The dissent may disagree with the majority for any number of reasons: a different interpretation of the existing case law, the application of different principles, or a different interpretation of the facts. Many legal systems do not provide for a dissenting opinion and provide the decision without any information regarding the discussion between judges or its outcome.

A dissent in part is a dissenting opinion which disagrees selectively with one or more parts of the majority holding. In decisions that require holdings with multiple parts due to multiple legal claims or consolidated cases, judges may write an opinion "concurring in part and dissenting in part".

Dissenting opinions by region

United States

In some courts, such as the Supreme Court of the United States, the majority opinion may be broken down into numbered or lettered parts, which allows those judges "dissenting in part" to easily identify the parts in which they join with the majority, and the parts in which they do not.

In the mid-20th century, it became customary for the members of the U.S. Supreme Court and many state supreme courts to end their dissenting opinions with a variation on the phrase "I respectfully dissent." In turn, the omission of the word "respectfully" or of the entire phrase altogether is now taken as a signal that the dissenting justice is particularly furious at the majority over the issue dissented upon. [1]

It was more common in the past for Justices to dissent without authoring dissenting opinions. Between the Chase Court and the Hughes Court the dissents were often silent. Dissent began to increase with the Stone Court. William Brennan was known for telling clerks that the majority on the Court could do anything it wanted with five votes. By the Warren Court simple majorities had replaced consensus building. [2] William Rehnquist, the most conservative justice on the Burger Court, became known as the "Lone Ranger" for being the lone dissent in so many cases. [3]

Germany

In the proceedings before the Federal Constitutional Court (BVerfG), the fourth amendment to the Federal Constitutional Court Act of 21 December 1970 - in Section 30 (2) BVerfGG - introduced the possibility of a special vote. Since then, the decisions of the BVerfG can be accompanied by a minority opinion with the signature of the differing judge votes. The aim of the reform was to achieve greater transparency in court decisions and to strengthen the position of the individual judge. Special votes are also possible at some state constitutional courts in Germany. For example, Section 12 (1) of the Lower Saxony Law on the State Court provides for the corresponding application of Section 30 (2) BVerfGG. The Hessian State Court Law provides for an independent regulation on the possibility of a special vote in section 16 (3). Special votes are also permitted in arbitration proceedings.

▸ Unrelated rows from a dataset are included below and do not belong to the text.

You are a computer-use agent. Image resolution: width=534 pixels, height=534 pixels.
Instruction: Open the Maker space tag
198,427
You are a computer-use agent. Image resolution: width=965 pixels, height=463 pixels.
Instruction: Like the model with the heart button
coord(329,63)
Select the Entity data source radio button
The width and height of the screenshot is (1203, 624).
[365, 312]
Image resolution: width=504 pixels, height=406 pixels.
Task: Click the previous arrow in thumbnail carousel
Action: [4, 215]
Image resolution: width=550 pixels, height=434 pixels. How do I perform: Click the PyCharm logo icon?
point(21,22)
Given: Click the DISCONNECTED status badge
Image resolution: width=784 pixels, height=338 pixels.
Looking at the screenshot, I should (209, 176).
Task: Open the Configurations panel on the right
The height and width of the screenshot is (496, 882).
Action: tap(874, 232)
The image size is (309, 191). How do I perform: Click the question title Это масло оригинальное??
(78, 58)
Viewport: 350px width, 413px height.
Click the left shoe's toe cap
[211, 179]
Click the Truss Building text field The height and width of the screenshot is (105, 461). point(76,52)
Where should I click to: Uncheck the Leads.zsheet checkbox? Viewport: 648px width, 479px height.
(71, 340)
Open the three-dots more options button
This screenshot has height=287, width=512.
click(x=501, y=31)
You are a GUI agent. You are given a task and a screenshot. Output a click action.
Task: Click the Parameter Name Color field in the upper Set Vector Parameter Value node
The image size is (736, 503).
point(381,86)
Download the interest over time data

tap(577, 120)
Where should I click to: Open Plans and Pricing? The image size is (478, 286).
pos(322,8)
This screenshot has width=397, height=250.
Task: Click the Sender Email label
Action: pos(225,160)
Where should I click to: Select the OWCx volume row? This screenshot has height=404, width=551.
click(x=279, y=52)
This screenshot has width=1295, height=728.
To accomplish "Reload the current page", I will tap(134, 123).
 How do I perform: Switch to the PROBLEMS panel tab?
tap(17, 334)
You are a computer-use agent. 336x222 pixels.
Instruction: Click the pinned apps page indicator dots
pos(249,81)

The special vote is only permitted at constitutional courts. A minority opinion may not be published in all other courts. A judicial confidentiality obligation arises from § 43 DRiG, which protects the confidentiality of advice. The introduction of special votes in all courts was discussed in detail at the 47th German Lawyers' Day in 1968.

Italy

A minority opinion cannot be published in judgments of Italian courts. In Constitutional Court a minority vote can be just guessed in case of "showy, not negligible distinction between the reporteur and the editor". [4] According to Sabino Cassese, the absence of the dissenting opinion penalizes the potential that the process of constitutional review of the laws would have arouse debates and awareness in the country. [5]

Netherlands

Dissenting opinions are not permitted by the Dutch legal system, but the wording of a published decision may reflect the divergent opinions of the judges involved. [6]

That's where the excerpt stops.